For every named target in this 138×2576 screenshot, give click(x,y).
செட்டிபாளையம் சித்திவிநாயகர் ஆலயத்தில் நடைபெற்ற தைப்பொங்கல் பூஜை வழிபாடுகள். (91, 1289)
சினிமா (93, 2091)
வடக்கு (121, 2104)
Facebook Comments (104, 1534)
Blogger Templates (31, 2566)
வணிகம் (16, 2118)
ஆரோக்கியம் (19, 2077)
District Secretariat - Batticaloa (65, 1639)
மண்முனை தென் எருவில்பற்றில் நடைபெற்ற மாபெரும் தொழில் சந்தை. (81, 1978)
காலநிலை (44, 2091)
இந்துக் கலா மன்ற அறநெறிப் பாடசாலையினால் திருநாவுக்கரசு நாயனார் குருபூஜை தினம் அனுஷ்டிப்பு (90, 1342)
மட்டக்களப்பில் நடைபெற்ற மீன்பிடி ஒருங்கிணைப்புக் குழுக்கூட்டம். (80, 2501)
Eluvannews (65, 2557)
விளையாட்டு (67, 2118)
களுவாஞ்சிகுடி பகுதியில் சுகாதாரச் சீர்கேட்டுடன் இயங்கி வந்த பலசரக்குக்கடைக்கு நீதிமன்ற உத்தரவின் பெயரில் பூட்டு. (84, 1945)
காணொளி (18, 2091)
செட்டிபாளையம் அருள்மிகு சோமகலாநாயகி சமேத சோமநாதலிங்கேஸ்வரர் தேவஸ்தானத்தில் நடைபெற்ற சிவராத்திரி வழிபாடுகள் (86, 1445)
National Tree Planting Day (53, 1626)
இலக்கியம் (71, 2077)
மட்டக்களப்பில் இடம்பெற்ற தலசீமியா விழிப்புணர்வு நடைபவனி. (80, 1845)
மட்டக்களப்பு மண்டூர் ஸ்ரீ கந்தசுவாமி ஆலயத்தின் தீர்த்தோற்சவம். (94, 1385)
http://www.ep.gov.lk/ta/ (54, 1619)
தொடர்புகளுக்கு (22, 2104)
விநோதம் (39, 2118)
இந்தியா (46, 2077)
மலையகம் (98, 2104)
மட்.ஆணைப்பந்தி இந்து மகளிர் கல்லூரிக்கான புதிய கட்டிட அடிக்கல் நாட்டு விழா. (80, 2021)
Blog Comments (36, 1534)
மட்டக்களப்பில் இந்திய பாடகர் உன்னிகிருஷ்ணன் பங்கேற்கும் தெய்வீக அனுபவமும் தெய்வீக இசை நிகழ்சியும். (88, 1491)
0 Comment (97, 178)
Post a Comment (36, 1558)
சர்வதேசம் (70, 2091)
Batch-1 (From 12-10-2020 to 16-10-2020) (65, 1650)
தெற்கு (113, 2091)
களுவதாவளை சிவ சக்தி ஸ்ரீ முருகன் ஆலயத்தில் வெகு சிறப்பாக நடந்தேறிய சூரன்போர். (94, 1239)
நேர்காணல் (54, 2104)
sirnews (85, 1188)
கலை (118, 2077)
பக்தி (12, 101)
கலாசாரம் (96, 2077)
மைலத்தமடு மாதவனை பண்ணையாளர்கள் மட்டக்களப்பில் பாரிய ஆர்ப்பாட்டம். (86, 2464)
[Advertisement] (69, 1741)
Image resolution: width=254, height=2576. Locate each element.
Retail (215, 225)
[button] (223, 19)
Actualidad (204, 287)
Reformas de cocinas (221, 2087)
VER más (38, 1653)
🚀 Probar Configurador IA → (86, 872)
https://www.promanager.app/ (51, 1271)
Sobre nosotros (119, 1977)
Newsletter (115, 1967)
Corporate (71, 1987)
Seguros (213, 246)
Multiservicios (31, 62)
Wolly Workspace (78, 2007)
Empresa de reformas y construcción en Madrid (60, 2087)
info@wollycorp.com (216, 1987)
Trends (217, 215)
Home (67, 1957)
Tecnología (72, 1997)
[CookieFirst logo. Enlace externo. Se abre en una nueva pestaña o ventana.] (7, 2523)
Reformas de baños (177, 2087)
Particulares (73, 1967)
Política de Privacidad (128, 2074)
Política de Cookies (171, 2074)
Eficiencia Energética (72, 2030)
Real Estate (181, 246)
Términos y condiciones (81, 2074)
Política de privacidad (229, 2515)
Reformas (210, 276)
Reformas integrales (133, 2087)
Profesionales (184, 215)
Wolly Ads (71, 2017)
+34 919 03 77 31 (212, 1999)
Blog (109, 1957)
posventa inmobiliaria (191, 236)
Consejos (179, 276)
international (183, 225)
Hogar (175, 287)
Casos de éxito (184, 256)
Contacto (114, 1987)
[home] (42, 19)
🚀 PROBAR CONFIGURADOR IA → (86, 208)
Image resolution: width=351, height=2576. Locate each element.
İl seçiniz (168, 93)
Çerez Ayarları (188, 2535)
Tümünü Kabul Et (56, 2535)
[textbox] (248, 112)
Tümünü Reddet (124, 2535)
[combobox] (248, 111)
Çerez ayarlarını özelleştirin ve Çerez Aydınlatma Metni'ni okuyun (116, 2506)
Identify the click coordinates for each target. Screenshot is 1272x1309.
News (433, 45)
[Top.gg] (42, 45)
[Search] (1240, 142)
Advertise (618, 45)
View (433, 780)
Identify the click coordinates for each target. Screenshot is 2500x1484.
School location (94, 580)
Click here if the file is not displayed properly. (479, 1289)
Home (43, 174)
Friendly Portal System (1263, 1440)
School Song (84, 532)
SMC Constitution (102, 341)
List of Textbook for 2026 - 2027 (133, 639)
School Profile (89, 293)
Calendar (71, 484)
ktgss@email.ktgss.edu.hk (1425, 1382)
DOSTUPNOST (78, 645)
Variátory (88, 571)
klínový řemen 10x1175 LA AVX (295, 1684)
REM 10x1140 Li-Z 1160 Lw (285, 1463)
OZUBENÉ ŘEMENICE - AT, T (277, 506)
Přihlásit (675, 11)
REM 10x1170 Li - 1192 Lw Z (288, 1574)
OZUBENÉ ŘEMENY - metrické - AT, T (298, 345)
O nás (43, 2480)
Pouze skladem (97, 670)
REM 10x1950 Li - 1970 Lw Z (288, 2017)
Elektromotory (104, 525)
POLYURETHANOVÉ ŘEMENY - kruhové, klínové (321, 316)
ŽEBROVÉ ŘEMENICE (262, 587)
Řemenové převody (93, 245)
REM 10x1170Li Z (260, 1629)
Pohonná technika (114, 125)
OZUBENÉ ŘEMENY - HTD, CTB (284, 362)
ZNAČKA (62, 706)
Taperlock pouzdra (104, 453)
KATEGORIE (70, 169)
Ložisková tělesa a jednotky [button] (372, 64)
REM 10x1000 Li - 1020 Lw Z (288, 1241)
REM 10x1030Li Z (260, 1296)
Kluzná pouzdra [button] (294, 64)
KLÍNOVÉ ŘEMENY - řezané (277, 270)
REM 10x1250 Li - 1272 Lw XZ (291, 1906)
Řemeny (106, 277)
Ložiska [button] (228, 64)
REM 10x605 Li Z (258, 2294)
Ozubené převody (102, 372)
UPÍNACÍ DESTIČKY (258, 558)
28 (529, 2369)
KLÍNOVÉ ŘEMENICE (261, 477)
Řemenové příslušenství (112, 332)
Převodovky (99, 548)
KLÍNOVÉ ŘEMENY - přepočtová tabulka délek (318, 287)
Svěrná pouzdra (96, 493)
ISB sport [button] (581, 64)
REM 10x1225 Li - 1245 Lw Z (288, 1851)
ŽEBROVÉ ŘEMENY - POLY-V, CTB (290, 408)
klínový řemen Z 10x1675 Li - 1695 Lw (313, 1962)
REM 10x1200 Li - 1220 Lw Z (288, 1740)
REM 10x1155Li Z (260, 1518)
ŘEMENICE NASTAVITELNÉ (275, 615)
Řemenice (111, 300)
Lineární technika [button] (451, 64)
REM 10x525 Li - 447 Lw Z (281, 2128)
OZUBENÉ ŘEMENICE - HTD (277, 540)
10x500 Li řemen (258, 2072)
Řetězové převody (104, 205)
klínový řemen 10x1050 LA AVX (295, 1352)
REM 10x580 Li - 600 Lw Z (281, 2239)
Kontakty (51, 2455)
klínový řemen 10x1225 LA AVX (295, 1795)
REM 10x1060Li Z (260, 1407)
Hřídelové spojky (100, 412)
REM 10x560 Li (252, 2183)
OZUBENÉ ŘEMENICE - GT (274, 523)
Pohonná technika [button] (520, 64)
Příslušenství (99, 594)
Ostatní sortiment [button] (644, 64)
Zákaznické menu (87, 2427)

§ §

:: Exercise ::
Each line of the entries that contains the word "Çerez" should be listed.

:: Solution to the problem ::
Çerez Ayarları (188, 2535)
Çerez ayarlarını özelleştirin ve Çerez Aydınlatma Metni'ni okuyun (116, 2506)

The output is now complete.